Exercise: Exclude the pictures. Transcribe, exactly as written, the lines from the one with "The width and" through the end of the entries below.

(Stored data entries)

____

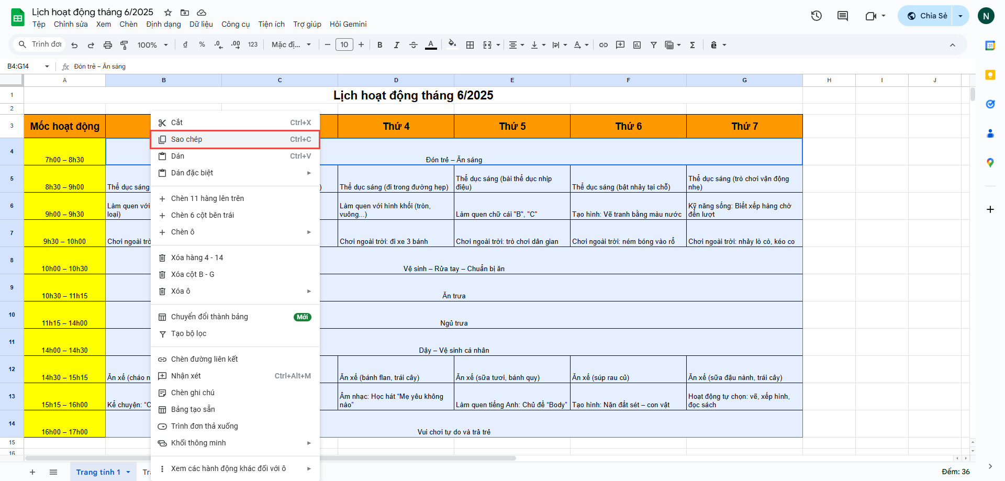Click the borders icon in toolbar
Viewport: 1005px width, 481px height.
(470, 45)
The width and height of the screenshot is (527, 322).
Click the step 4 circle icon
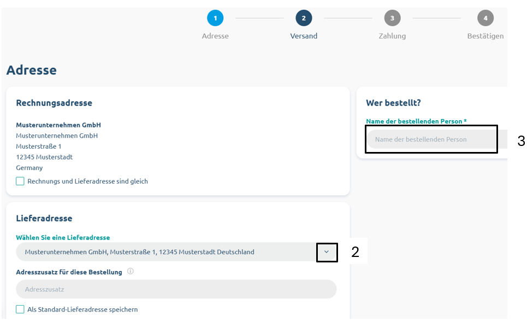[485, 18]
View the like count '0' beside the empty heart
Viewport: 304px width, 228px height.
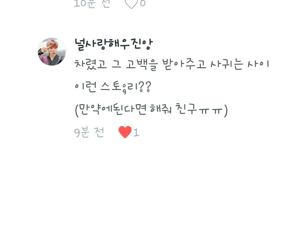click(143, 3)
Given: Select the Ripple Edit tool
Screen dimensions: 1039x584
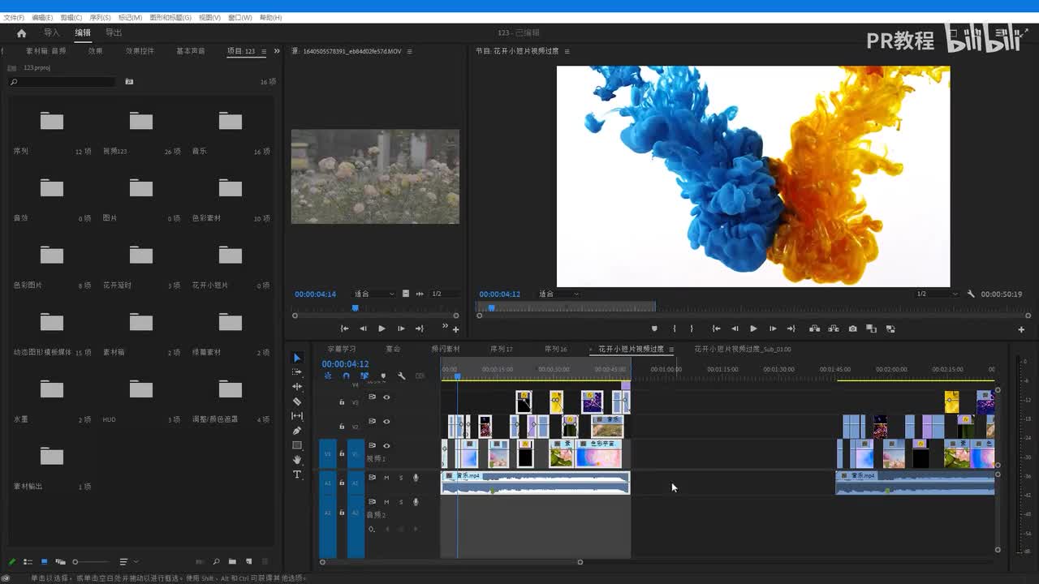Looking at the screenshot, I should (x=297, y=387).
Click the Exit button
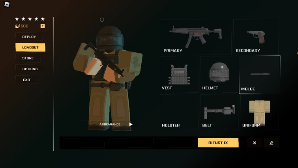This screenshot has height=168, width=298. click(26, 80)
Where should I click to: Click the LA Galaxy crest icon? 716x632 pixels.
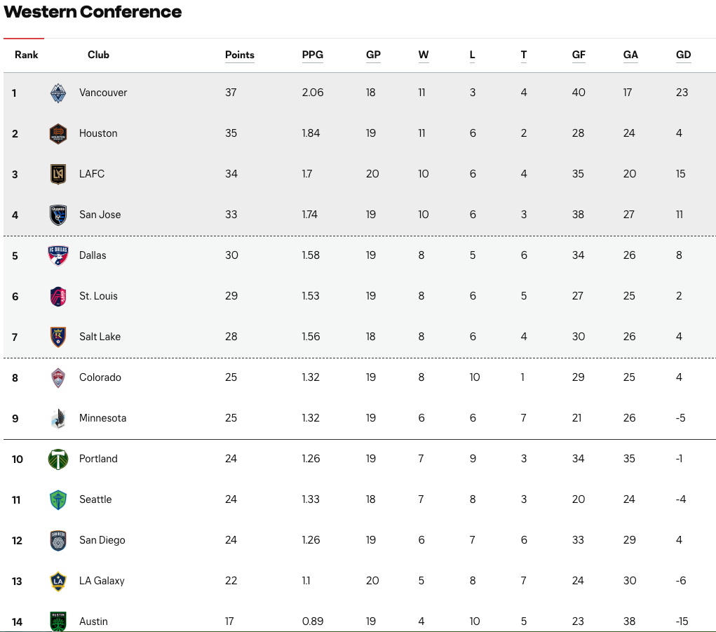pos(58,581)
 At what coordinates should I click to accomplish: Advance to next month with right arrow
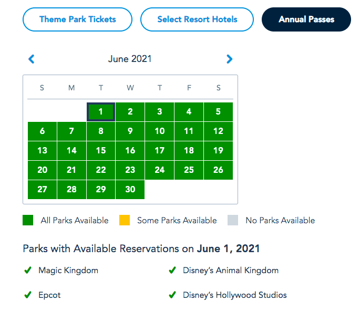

____

Answer box:
The width and height of the screenshot is (527, 322).
Click the step 4 circle icon
[485, 18]
View the like count '0' beside the empty heart
Viewport: 304px width, 228px height.
click(143, 3)
Given: Select the Ripple Edit tool
Screen dimensions: 1039x584
Looking at the screenshot, I should (x=297, y=387).
Click the Exit button
This screenshot has height=168, width=298. click(26, 80)
Where should I click to: Click the LA Galaxy crest icon? 716x632 pixels.
pos(58,581)
 At what coordinates should I click to accomplish: Advance to next month with right arrow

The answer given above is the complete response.